I used to have an Epson scanner. That's all it did, was scan. And it did a FANTASTIC FREAKING JOB. Perfect, crisp scans, with super accurate colors. Awesome. Perfect. Except the plug port broke, and then it was crap.
Of course, by the time it broke, that model had been discontinued. When I went out to get a new scanner, everything was a scanner/printer combo. I didn't need this. I had a wonderful, cheap-piece-of-crap printer that none the less printed beautiful, clean images on anything I jammed through the paper feeder, from photo paper to fabric sheets. It was wonderful.

And then it all ended.

I bought one of those stupid scanner/printer combos. I hate it. No, literally. It does absolutely nothing I need it to do. The scans are fuzzy, the software doesn't give me as many options for setting the scans as my old one did, it won't print on anything besides printer paper (even though the box said it would handle card stock and photo paper. It lied.) It just all around sucks.

Meanwhile, for some reason before I knew the new scanner beast was a useless paperweight, I let Mr. Cate take Old Trusty to work at his non-profit office day job. Grr.

I now have two useless machines, and a ton of work I need those machines for.

But wait- we live in the internet age. I can hop online and figure these problems out.
First, the screw on the sewing machine. It is such a weird size and shape that there is nothing, even in my engineer dad's office, that quite matches. But, I think, maybe I can just order a new one over the ol' computer.
No.
The company does not sell replacement parts for my machine- or any other- online. In fact, to just submit a question or comment, I have to register a new account, with all kinds of info they don't need- unless they just want to send me endless spam and junk mail.

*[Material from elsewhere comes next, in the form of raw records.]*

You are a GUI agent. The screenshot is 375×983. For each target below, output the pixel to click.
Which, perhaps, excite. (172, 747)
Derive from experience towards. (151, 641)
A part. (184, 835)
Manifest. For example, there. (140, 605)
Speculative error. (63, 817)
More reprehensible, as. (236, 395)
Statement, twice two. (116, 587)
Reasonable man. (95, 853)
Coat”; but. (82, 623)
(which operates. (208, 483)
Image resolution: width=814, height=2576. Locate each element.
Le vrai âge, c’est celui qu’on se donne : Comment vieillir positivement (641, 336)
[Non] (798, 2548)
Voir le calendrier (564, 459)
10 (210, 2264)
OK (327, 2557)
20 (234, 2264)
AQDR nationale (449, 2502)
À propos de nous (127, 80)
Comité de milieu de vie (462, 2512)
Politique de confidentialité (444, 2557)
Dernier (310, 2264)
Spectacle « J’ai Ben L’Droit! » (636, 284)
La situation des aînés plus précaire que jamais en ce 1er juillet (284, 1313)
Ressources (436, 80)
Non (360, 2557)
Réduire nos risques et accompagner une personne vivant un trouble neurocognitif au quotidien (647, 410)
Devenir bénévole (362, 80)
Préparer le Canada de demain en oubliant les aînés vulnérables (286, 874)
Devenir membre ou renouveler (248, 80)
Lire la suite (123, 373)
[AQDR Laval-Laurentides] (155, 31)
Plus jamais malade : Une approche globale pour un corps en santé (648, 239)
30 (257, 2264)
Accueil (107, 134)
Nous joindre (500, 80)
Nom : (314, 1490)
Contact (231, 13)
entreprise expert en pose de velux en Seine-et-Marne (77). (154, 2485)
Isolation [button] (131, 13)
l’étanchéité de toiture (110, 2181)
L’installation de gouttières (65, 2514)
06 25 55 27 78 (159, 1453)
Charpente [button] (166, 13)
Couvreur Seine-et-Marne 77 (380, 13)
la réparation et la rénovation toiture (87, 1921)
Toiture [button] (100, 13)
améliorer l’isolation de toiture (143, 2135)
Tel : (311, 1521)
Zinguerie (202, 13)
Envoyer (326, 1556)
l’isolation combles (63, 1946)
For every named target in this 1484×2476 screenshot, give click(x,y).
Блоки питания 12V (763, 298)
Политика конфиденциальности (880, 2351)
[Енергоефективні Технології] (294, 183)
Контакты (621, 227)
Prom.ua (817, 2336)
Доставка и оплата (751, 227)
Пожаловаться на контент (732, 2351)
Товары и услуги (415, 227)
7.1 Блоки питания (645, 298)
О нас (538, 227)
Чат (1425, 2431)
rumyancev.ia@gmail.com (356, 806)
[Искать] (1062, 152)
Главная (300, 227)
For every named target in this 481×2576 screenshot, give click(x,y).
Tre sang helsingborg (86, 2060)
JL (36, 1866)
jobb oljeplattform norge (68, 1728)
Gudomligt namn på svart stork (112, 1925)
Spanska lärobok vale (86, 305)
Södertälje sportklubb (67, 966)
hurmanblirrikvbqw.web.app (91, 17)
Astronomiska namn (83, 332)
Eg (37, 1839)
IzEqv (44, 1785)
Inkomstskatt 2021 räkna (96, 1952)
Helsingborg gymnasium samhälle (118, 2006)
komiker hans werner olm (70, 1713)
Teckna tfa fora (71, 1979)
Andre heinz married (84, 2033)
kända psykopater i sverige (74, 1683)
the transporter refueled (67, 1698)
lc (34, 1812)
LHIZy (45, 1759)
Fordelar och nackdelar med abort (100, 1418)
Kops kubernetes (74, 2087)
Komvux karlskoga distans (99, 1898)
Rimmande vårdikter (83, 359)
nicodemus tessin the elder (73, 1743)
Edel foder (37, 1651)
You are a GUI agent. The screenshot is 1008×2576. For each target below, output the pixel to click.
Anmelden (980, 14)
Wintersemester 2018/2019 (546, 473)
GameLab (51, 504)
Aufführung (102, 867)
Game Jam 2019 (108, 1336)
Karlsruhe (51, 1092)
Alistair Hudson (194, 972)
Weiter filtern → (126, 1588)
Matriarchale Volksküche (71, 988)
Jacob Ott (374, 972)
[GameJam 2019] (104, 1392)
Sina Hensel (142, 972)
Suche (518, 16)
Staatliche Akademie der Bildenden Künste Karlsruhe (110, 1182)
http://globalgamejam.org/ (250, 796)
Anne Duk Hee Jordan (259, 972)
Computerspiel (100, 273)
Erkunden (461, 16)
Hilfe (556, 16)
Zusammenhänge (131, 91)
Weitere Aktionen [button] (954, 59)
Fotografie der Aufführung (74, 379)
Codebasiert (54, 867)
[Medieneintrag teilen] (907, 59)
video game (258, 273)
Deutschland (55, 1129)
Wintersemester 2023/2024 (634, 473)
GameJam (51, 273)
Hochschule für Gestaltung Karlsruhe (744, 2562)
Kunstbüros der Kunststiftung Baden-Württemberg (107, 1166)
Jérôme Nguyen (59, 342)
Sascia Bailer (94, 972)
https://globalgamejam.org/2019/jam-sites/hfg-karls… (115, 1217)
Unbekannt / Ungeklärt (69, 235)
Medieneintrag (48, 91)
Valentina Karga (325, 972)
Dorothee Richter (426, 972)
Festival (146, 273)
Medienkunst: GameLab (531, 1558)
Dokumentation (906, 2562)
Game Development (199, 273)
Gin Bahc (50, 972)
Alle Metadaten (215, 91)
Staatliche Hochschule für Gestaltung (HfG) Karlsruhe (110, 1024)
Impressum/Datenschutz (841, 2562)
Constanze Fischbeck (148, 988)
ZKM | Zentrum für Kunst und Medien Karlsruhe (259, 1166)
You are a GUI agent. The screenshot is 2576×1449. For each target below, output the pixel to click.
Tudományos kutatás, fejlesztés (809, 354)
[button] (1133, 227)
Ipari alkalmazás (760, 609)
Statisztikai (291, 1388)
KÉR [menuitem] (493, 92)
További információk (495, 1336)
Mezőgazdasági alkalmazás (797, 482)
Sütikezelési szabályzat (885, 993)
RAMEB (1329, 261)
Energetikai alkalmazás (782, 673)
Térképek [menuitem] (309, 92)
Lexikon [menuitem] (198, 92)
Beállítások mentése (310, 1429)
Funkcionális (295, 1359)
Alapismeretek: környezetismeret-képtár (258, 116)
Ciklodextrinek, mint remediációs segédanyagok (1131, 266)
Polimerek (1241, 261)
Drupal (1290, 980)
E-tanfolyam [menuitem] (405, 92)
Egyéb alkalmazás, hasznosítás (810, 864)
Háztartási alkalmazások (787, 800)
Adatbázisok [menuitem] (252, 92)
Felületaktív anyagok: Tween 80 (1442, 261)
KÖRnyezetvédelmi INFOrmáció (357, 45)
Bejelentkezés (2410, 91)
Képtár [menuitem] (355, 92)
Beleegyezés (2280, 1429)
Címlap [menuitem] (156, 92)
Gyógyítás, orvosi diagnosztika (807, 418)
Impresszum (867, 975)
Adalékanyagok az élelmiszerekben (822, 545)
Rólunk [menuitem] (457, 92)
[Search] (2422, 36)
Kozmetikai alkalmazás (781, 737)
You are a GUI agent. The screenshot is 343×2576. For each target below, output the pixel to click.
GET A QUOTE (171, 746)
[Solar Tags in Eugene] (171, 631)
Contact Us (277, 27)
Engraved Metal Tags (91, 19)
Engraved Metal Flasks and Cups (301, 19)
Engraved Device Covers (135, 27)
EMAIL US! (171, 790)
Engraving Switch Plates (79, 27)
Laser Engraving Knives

Same thing with the printer company. In order to submit a question to their troubleshooting page, such as "how do I get this !@#! machine to do what the box says it will do??" I have to register an entire account I don't need. I hate doing that.
So much, that I would rather buy a new printer/scanner from someone else, and never deal with these Epson people again.

I just wanted to take this opportunity to say, to all companies that make it a total hassle to get some customer support- YOU ARE USING THE INTERNET WRONG.
You loose.
This is supposed to be more helpful. Don't make me long for the days of those horrendous phone menus. At least there was always a way to mash down the buttons, and get a person on the phone. They never had any answers either, of course, but there was sometimes a little satisfaction when they sounded like they were trying to help.

3 comments:

♫♪ ♥♥ KittyCat ♥♥ ♫♪ said...

I SOOOO feel your pain.

ann foxlee said...

Really, I know exactly what you mean. I'm famous for preferring 20 year old built-like-a-tank machines to their modern, plastic, piece of crap counterparts.
And egads do I ever hate switching to a new piece of software! Takes me months to get used to it and I swear they leave the most useful functions off just so they can make me buy the next version, hoping they've put it back on.

Paul Michael Murphy said...

I'm willing to bet the fridge in my garage, built sometime in the 1980s, outlives the one in the kitchen that I bought three years ago.